Descriptive Statistics

Somya Rai

Published May 7, 2022

“I couldn’t claim that I was smarter than sixty-five other guys — but the average of sixty-five other guys, certainly!” ― Richard P. Feynman

Descriptive Analytics is about finding “what has happened” by summarizing the data using innovative methods and analyzing past data using simple queries. It is distinguished from inferential statistics (or inductive statistics), in that descriptive statistics aims to summarize a sample, rather than use the data to learn about the population that the sample of data is thought to represent.

Introduction to Descriptive Statistics
Data Types and Scales
Types of Data Measurement Scales
Population and Sample
Measure of Central Tendency
Measure Of Variance
Measure of Shape

Introduction

Descriptive analytics is the starting point of analytics based solution to problems. It helps in understanding the data and provide the predictive and prescriptive analytics.

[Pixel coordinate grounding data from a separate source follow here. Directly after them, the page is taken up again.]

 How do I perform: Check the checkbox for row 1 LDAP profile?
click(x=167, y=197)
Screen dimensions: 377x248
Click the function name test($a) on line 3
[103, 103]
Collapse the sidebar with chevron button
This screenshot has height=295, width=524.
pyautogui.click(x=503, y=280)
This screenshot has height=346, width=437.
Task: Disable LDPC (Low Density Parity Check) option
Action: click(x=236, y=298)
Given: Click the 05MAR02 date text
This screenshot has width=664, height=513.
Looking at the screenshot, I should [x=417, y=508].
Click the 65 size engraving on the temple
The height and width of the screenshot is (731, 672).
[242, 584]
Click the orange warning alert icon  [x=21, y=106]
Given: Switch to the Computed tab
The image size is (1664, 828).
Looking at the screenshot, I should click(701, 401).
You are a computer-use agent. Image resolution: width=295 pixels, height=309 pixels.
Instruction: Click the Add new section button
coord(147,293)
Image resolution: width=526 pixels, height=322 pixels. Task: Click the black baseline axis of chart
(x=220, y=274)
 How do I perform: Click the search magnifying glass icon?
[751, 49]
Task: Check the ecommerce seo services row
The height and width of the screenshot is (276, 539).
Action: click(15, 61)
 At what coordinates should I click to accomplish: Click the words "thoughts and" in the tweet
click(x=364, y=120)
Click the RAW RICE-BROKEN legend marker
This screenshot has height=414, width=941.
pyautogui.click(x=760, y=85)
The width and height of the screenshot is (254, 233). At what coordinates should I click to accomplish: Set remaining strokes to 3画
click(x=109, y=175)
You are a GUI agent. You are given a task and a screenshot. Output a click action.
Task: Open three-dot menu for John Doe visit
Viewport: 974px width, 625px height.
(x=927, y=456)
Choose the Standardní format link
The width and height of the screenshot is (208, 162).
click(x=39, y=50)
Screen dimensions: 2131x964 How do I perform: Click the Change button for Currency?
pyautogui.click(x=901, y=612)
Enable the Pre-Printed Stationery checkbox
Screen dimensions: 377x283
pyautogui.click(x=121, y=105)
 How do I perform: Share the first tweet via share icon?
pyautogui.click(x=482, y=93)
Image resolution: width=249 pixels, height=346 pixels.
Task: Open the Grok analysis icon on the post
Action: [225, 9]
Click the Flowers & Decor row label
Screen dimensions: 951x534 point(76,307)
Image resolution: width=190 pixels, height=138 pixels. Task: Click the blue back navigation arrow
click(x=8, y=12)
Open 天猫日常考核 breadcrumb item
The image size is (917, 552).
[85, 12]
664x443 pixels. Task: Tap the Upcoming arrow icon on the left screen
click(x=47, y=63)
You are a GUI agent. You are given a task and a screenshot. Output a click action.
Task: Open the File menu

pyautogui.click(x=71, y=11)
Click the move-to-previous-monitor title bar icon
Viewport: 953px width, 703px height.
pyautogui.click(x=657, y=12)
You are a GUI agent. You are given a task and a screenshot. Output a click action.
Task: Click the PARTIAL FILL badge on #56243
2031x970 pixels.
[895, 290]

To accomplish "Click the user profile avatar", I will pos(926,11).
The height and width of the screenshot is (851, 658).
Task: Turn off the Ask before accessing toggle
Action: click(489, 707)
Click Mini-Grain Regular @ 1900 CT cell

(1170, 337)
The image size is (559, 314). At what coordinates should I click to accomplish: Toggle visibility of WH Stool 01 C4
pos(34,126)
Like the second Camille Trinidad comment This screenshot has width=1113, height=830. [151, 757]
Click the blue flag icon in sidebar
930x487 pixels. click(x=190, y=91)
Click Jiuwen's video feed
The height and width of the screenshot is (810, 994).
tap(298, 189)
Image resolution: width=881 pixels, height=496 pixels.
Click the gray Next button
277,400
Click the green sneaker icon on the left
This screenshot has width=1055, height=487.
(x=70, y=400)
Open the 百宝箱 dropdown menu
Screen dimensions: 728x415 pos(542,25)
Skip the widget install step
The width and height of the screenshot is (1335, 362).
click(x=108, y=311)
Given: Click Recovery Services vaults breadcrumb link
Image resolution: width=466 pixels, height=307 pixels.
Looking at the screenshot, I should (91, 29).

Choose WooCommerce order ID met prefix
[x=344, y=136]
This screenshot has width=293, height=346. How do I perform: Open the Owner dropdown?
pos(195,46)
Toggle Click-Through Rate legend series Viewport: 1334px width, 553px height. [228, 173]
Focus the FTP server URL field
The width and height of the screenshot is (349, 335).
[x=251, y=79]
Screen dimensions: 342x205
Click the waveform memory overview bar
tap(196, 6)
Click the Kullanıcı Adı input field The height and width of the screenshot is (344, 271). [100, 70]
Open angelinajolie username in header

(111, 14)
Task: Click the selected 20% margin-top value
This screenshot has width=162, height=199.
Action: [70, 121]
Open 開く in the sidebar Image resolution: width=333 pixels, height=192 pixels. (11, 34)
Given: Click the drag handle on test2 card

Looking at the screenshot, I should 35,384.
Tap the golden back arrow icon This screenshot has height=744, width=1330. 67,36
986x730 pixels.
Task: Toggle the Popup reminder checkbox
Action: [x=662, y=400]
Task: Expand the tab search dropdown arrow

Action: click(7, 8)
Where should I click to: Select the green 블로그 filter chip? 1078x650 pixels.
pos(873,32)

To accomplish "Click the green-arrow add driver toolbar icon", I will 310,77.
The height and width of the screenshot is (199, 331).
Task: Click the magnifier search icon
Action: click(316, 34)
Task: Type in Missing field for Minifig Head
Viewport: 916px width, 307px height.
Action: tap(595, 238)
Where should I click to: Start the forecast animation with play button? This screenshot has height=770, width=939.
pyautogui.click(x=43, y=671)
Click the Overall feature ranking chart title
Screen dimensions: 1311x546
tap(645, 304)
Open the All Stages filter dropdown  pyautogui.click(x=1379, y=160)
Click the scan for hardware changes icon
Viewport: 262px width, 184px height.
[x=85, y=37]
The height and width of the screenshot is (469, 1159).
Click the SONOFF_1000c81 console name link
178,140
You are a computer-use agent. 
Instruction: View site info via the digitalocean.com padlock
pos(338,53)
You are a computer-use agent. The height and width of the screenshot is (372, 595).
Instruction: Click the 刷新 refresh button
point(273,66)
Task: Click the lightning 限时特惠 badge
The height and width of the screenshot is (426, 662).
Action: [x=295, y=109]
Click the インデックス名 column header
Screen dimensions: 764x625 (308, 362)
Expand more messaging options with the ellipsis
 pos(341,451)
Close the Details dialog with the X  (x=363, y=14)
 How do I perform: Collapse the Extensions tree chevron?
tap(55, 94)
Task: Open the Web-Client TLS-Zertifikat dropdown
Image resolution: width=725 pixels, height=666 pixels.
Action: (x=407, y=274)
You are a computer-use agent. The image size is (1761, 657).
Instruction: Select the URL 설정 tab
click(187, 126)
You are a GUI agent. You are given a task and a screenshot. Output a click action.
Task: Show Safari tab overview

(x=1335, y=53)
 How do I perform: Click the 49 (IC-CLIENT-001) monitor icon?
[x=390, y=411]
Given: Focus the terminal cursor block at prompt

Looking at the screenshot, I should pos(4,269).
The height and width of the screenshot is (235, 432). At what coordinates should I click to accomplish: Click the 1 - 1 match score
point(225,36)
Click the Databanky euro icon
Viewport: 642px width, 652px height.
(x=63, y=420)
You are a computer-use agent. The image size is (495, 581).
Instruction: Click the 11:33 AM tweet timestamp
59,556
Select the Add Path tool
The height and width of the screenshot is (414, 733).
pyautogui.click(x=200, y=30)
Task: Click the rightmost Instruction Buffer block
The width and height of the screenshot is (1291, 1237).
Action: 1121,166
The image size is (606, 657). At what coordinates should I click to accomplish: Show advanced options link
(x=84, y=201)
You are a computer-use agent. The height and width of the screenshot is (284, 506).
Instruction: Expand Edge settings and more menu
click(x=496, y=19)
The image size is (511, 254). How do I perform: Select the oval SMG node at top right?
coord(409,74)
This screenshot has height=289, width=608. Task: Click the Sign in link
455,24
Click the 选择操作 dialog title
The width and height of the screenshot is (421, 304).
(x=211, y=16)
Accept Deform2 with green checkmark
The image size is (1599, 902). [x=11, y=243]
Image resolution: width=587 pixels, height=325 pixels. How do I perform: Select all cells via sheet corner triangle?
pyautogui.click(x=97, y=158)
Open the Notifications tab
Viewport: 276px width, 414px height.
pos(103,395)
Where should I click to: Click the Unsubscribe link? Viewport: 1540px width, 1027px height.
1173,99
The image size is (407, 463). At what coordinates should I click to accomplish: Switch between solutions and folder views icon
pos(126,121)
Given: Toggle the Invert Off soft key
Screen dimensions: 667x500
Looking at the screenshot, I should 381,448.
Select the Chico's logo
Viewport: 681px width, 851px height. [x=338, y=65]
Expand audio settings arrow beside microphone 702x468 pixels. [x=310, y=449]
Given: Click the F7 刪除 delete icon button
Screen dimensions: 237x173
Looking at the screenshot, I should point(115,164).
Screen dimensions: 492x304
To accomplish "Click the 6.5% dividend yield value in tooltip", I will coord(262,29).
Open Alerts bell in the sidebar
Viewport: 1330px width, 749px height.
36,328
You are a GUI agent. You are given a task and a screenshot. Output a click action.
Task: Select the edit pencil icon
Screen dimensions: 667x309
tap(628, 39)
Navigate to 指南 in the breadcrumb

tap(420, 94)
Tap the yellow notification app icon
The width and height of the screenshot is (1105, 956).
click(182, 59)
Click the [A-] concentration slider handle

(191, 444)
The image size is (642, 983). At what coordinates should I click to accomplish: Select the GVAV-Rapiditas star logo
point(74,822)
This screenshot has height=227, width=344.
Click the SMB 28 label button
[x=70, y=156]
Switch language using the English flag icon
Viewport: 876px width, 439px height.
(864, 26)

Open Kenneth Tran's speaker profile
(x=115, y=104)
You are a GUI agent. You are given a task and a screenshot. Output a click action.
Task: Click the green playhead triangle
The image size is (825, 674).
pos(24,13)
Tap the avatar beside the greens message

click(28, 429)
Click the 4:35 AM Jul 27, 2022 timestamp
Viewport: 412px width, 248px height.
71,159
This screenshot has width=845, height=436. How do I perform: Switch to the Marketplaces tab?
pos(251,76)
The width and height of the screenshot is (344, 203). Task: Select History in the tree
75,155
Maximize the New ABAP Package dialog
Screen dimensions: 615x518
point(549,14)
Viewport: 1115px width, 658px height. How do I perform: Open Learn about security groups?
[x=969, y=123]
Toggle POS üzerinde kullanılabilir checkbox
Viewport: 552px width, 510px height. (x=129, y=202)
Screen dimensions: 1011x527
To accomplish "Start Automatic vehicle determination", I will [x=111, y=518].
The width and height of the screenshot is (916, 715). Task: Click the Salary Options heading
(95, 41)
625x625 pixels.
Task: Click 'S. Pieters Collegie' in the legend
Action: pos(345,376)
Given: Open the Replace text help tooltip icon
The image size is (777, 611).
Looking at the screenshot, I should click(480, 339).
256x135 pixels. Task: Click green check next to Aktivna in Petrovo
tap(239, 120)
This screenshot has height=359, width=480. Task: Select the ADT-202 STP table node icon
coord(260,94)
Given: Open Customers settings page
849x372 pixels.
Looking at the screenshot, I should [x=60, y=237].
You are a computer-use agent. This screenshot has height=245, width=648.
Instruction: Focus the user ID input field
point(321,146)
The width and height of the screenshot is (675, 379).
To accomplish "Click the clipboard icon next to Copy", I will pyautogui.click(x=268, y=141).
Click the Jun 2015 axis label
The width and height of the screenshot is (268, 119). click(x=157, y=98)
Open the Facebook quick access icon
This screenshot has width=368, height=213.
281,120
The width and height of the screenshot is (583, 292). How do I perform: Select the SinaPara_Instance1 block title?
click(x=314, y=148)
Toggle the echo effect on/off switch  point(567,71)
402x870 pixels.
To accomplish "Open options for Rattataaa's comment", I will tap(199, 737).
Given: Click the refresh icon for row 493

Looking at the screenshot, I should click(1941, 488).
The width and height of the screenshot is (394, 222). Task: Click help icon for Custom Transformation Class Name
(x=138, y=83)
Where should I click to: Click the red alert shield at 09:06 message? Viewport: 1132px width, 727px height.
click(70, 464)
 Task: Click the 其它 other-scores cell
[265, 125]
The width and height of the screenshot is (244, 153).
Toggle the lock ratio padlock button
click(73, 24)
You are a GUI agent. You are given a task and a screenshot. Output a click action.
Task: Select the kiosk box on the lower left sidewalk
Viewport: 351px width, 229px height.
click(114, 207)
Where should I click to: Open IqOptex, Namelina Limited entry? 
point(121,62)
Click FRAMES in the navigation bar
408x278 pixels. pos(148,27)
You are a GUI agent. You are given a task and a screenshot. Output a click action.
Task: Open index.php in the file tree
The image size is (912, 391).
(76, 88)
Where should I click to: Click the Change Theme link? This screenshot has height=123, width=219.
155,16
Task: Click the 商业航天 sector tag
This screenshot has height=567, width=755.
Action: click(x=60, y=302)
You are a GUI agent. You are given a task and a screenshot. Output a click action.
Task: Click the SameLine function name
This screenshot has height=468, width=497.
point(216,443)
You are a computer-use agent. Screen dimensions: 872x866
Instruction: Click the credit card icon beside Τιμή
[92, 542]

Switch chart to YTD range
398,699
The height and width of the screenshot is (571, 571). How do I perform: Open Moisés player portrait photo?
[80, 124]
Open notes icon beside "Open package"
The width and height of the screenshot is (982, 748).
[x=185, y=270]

It is very essential for data science professional to run the descriptive statistics and cull out the insights to do further analysis.

For example: retailer such as Target or Reliance would like to know top 5 products that are sold by region, by city, by store, etc.

Data Types and Scale

Data is classified into different categories based on data structure and scale of measurement of the variables.

Structured and Unstructured Data

Structured Data : Data that has originally been organized in form of rows and columns or formatted database.

Unstructured data (or unstructured information) : Any data that originally does not exist in matrix form like rows and columns.

One of the main challenge in dealing with unstructured data is converting it to structured form to do further analysis and model development.

For example: click stream data, e-mails, feedback data, survey data, etc.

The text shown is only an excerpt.